I do believe that DBH addresses this somewhere, and so, too, I'm guessing you'll have a way of handling it: but doesn't this imply either that Jesus didn't know what Psalm 82 is about, and who those gods were to whom the Word of God came, or that Jesus was repurposing Psalm 82, but without explaining why his contemporary hearers should regard the Word of God that came to the judged and condemned gods of nations as having come, in the self-same instance, to men. The psalmist represents God as telling the gods that they will die like men and not at all that they are men.

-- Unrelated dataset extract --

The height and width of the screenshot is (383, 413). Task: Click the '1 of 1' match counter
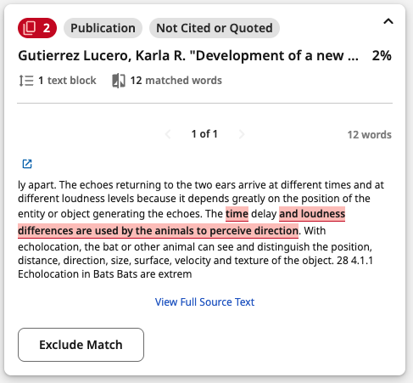click(x=204, y=134)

How, if we assume that Jesus understood Psalm 82 and was deploying it in accordance with its plain meaning, do we make sense of what he said to his contemporaries about these figures to whom God said, "you are gods"--in relation, that is, to him calling out his hearers for taking issue with him saying that he was himself the Son of God? And how, if Jesus was repurposing Psalm 82 to say that his hearers--or other men relevantly like them--were themselves gods, do we identify that repurposing? And how, too, do we make sense of the implicit distinction that holds between "you are gods" and "I am the Son of God." (Not to mention this: is "Son of God" to be understood in a double-register, here, that is, as a title that would have had strictly messianic significance to Jesus' contemporaries, but would come to be filled with the significance that *we* know it to have in light of the Nicene synthesis? How would this inflect our reading of what Jesus is saying in respect of the Psalm 82 gods?)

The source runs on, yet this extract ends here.